Наргыз Ибрагимовна торжественно зачитала:
– Рука, ласкавшая ее грудь, нетерпеливо скользнула к податливой вульве. Чуткий клитор, почувствовав поглаживание и щекотанье, превратился в подвижный хрящик…
Узорчатая вязь вагинального тромбофлебита делала ее желанной. Директор и папа, не сговариваясь, склонились над Наргыз Ибрагимовной и откусили по соску. Она покраснела и щедро увлажнилась.
Я сказал:
– Естественные выделения здорового влагалища имеют консистенцию и запах простокваши.
– Наргыз Ибрагимовна? – строго поинтересовался директор.
– Про бабушек… – отозвалась она сквозь слезы, и на ее лице выступили пятна неприличной конфигурации.
Я сказал:
– Здоровая женщина ни в коем случае не должна подмываться. Традиционные советы бабушек не выдерживают никакой критики!
Директор вдумчиво заломил кулаком подбородок.
Я сказал:
– Ученый Бартолинов любил ковыряться в дамских писях, нашел там какие-то железы, которые назвали в его честь!
Папа от гордости набухал кровью.
Я сказал:
– Беременность – это школа бескорыстного чувства!
– Тянет на медаль! – рявкнул директор и воздух рукою рассек.
Маму не откачали.
Это сейчас я завистливый…
Это сейчас я завистливый, печальный, бледный, худой, больной и некрасивый. Я ничего не стыжусь, я безнадежно одинок и знаю, за что наказан, – я разрушил возможное счастье двух людей.
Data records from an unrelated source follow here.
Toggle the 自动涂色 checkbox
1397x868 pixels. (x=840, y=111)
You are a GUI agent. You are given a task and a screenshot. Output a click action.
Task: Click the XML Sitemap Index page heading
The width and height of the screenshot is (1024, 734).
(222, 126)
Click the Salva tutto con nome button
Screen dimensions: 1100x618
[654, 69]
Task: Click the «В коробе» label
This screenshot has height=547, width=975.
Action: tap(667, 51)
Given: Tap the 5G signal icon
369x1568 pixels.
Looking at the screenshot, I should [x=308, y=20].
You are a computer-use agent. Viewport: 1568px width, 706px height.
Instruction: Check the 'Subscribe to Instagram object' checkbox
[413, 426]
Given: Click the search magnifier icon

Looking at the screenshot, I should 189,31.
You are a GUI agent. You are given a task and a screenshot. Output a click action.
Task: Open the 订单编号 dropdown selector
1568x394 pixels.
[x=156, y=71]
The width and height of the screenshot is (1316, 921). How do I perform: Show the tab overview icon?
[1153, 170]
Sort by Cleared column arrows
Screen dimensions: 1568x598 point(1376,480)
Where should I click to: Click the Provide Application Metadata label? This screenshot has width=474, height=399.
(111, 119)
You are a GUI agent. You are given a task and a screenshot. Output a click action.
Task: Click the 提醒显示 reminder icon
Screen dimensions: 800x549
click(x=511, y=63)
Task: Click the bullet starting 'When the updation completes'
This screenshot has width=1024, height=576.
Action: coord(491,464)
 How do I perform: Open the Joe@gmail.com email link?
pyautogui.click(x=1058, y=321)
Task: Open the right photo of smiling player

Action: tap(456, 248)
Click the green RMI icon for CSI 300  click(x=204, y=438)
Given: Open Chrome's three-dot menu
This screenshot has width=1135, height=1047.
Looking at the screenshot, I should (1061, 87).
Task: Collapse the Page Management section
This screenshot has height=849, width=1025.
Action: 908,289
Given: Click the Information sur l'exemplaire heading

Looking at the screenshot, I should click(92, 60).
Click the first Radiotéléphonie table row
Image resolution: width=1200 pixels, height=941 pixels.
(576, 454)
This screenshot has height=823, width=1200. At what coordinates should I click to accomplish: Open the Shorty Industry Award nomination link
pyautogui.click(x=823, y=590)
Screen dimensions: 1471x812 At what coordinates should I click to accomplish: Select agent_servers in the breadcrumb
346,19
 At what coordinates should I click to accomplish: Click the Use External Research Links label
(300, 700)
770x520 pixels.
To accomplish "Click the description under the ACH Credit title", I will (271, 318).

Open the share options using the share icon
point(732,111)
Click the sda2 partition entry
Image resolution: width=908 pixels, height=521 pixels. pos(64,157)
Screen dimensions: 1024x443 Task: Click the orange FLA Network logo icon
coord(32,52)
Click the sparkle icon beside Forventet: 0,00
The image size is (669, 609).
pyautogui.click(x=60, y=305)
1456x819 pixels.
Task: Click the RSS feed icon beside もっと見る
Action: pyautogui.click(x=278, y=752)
Мое обаяние, тяжелое, как вериги, разбило их бестелесную любовь…
Он жил, точно гипсовый экспонат в заброшенном музее, мимо которого проходят редкие посетители, лениво оглядывают с головы до ног, а потом тихо, бочком, разочаровавшись в своем излишнем внимании, отходят и исчезают навсегда.
Она любила говорить, что хорошо бы умереть легко и элегантно, но существовала увитая призрачными страданиями, как могильный крест плющом.